The piece is fairly long but worth reading in its entirety. There's much in it that I disagree with, beginning of course with a substantial difference in basic political views. But it's good to hear one member of that club telling it what it needs to hear, which is that it's never going to win over people whom it openly despises. 

Finding comfort in the notion that their former allies were disdainful, hapless rubes, smug liberals created a culture animated by that contempt. The result is a self-fulfilling prophecy.

Financial incentive compounded this tendency — there is money, after all, in reassuring the bitter. Over 20 years, an industry arose to cater to the smug style. It began in humor, and culminated for a time in The Daily Show, a program that more than any other thing advanced the idea that liberal orthodoxy was a kind of educated savvy and that its opponents were, before anything else, stupid. The smug liberal found relief in ridiculing them.

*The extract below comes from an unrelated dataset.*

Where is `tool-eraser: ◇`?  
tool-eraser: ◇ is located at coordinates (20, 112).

I was glad to hear that criticism of The Daily Show. I haven't seen it very often, so it's possible that I got the wrong impression, but pretty much everything I've ever heard anyone say about it has supported that impression, the positives even more than the negatives. As I couldn't help noticing when Jon Stewart left the show, he was regarded as a brilliant political commentator by his fans, which seemed to include most liberals, notwithstanding the fact that he was in principle just a comedian. But it looked to me like his routine was based on taking some conservative point of view, reducing it to a caricature, and smirking at it.